Architecture

Because of this shared infrastructure, the CNI is the same as the one configured in the host cluster. The same goes for the available storage where the Storage Classes and Volumes are those of the host cluster.

To provide the needed isolation, K3k leverages Network Policies.

In shared mode, K3k leverages Kubernetes 'ResourceQuotas' and 'LimitRanges' to manage resource sharing and enforce limits. Since all virtual cluster workloads run within the same namespace on the host cluster, ResourceQuotas are applied to this namespace to limit the total resources consumed by a virtual cluster. LimitRanges are used to set default resource requests and limits for pods, ensuring that workloads have reasonable resource allocations even if they do not explicitly specify them.

Each pod in a virtual cluster is assigned a unique name that incorporates the pod name, namespace and cluster name. This prevents naming collisions in the shared host cluster namespace.

It is important to understand that ResourceQuotas are applied at the namespace level. This means that all pods within a virtual cluster share the same quota. While this provides overall limits for the virtual cluster, it also means that resource allocation is dynamic. If one workload is not using its full resource allocation, other workloads within the same virtual cluster can utilize those resources, even if they belong to different deployments or services.

This dynamic sharing can be both a benefit and a challenge. It allows for efficient resource utilization, but it can also lead to unpredictable performance if workloads have varying resource demands. Furthermore, this approach makes it difficult to guarantee strict resource isolation between workloads within the same virtual cluster.

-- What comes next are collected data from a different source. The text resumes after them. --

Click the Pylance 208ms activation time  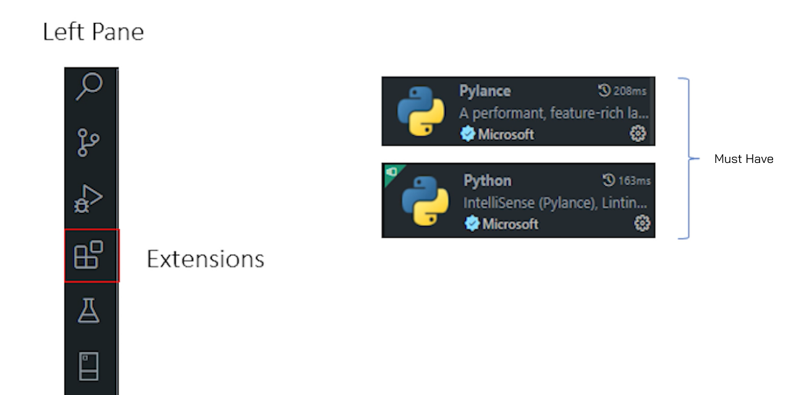coord(623,91)
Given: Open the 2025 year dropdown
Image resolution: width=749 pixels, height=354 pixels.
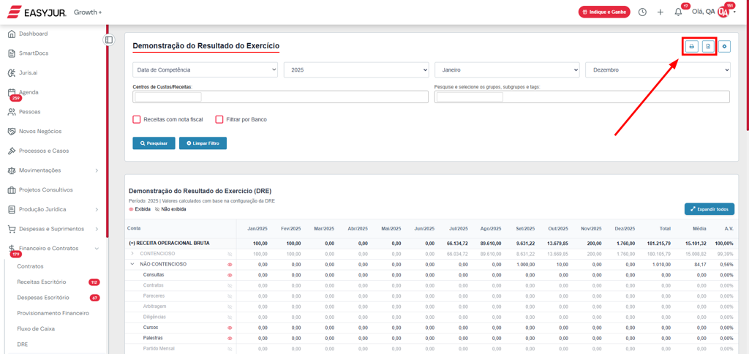Looking at the screenshot, I should [355, 70].
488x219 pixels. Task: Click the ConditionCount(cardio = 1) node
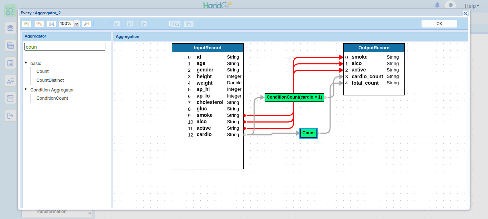point(294,97)
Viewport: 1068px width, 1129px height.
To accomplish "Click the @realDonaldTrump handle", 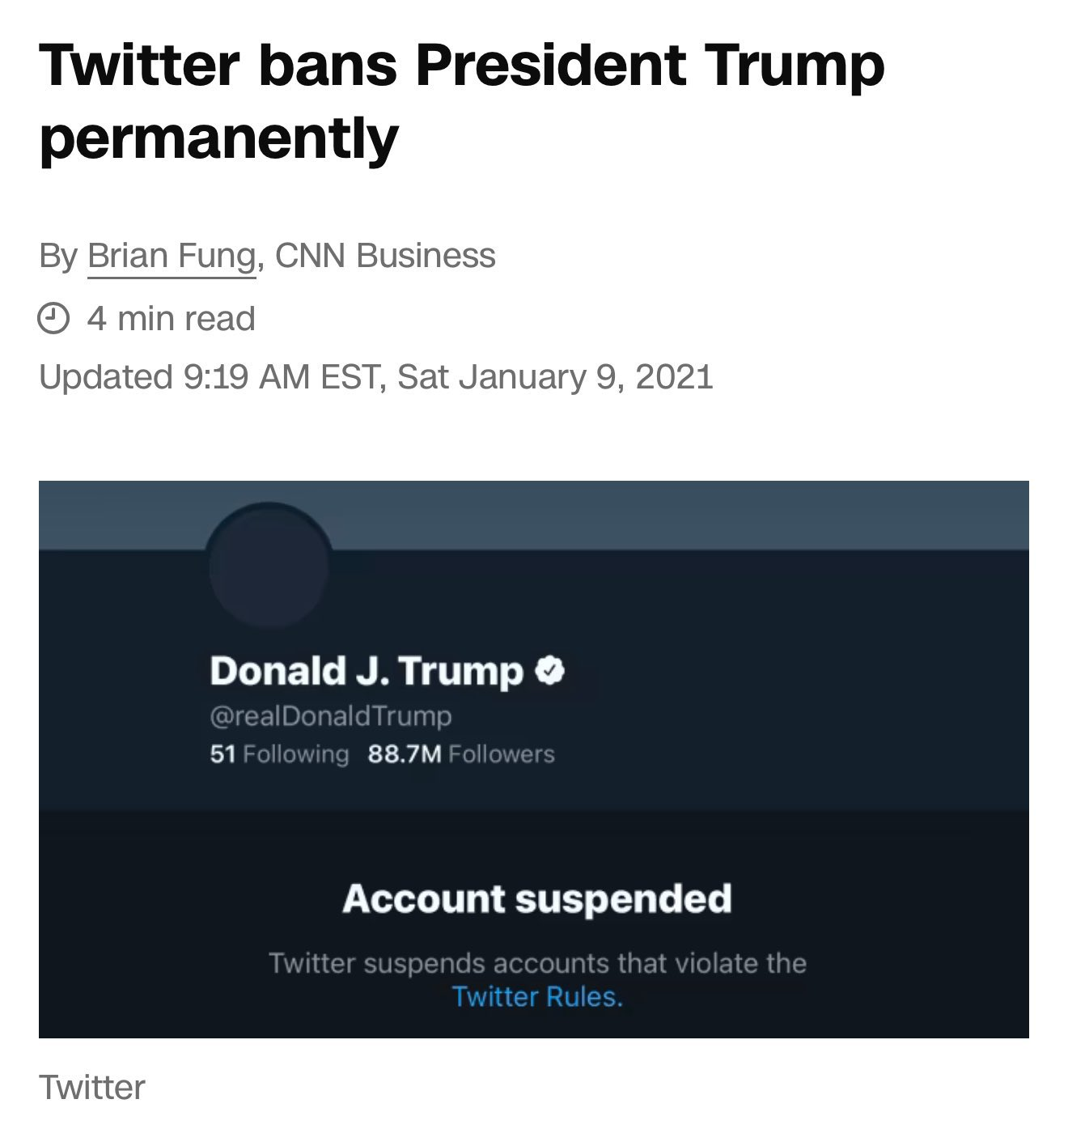I will pos(330,715).
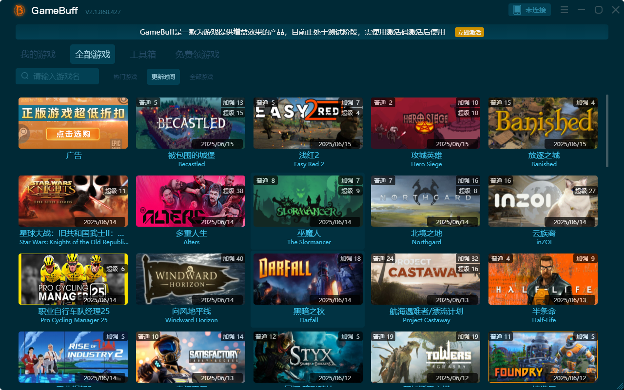Toggle sorting to 热门游戏 filter

pos(125,77)
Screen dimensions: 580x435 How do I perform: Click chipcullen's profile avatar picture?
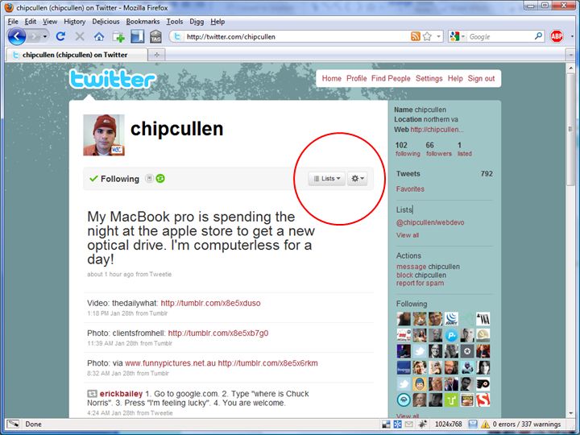104,135
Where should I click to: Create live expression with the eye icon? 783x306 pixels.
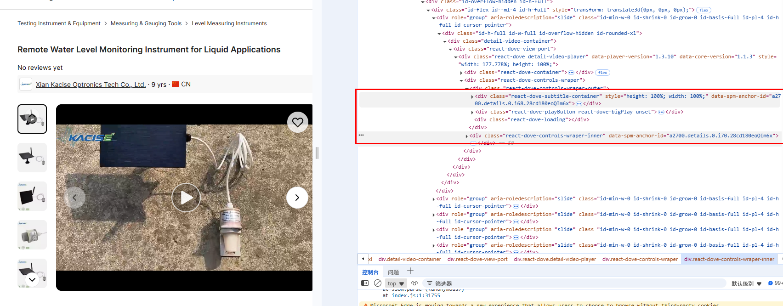(x=414, y=283)
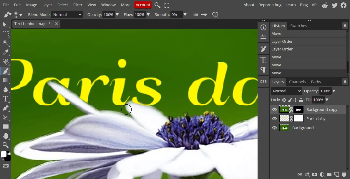Image resolution: width=350 pixels, height=179 pixels.
Task: Open the Blend Mode dropdown in options bar
Action: point(67,15)
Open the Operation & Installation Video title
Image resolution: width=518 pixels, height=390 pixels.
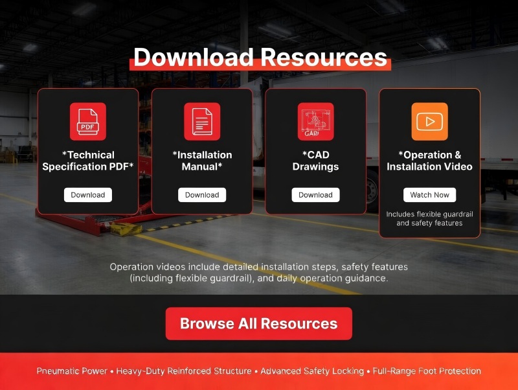click(429, 161)
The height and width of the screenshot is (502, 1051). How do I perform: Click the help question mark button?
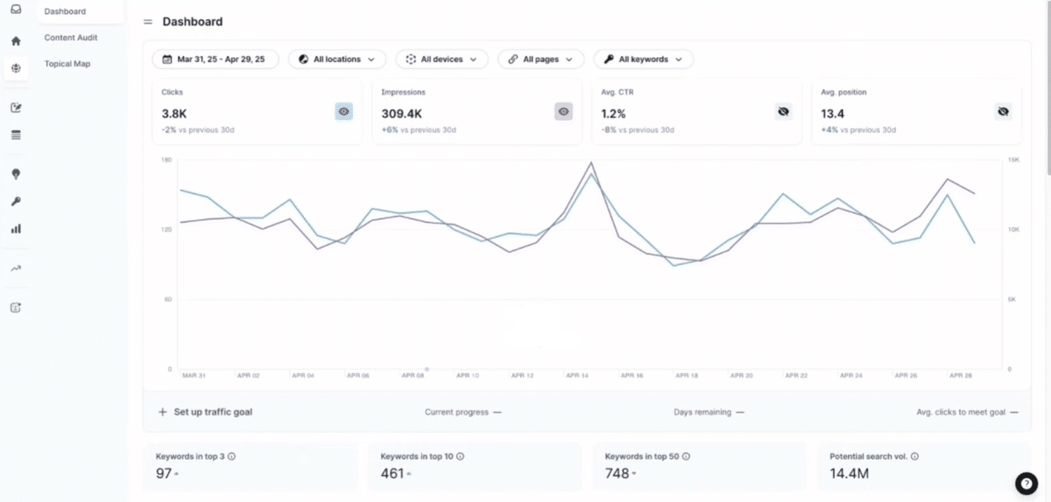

Isolation between virtual clusters in shared mode relies heavily on Kubernetes Network Policies. Network Policies define rules that control the network traffic allowed to and from pods. K3k configures Network Policies to ensure that pods in one virtual cluster cannot communicate with pods in other virtual clusters or with pods in the host cluster itself, providing a strong foundation for network isolation.

While Network Policies offer robust isolation capabilities, it is important to understand their characteristics:

K3k also utilizes Kubernetes Pod Security Admission (PSA) to enforce security policies within virtual clusters based on Pod Security Standards (PSS). PSS define different levels of security for pods, restricting what actions pods can perform. By configuring PSA to enforce a specific PSS level (for example, baseline or restricted) for a virtual cluster, K3k ensures that pods adhere to established security best practices and prevents them from using privileged features or performing potentially dangerous operations.

Key aspects of PSA integration include:

The shared mode architecture is designed with security in mind. K3k employs multiple layers of security controls, including Network Policies and PSA, to protect virtual clusters and the host cluster. While the shared namespace model requires careful configuration and management, these controls provide a robust security foundation for running workloads in a multi-tenant environment. K3k continuously evaluates and enhances its security mechanisms to address evolving threats and ensure the highest level of protection for its users.

Virtual clusters in virtual mode each have their own independent networking configuration managed by their respective K3s servers. Each virtual cluster runs its own CNI plugin, configured within its K3s server, providing complete network isolation from other virtual clusters and the host cluster. While the virtual cluster networks ultimately operate on top of the host cluster’s network infrastructure, the networking configuration and traffic management are entirely separate.

Resource sharing in virtual mode is managed by applying resource limits to the pods that make up the virtual cluster (both the K3s server pod and the K3s agent pods). Each pod is assigned a specific amount of CPU, memory, and other resources. The workloads running within the virtual cluster then utilize these allocated resources. This means that the virtual cluster as a whole has a defined resource pool determined by the limits on its constituent pods.

This approach provides a clear and direct way to control the resources available to each virtual cluster. However, it requires careful resource planning to ensure that each virtual cluster has sufficient capacity for its workloads.

The virtual mode offers strong isolation due to the dedicated K3s clusters deployed for each virtual cluster. Because each virtual cluster runs its own separate control plane and worker nodes, workloads are effectively isolated from each other and from the host cluster. This architecture minimizes the risk of one virtual cluster impacting others or the host cluster.

Security in virtual mode benefits from the inherent isolation provided by the separate K3s clusters. However, standard Kubernetes security best practices still apply, and K3k emphasizes a layered security approach. While the K3s server pods often run with elevated privileges (due to the nature of their function, requiring access to system resources), K3k recommends minimizing these privileges whenever possible and adhering to the principle of least privilege. This can be achieved by carefully configuring the necessary capabilities instead of relying on full privileged mode. Further information on K3s security best practices can be found in the official K3s documentation: https://docs.k3s.io/security (This link provides general security guidance, including discussions of capabilities and other relevant topics).

Currently, security in virtual mode has a risk of privilege escalation as the server pods run with elevated privileges due to the nature of their function, requiring access to system resources.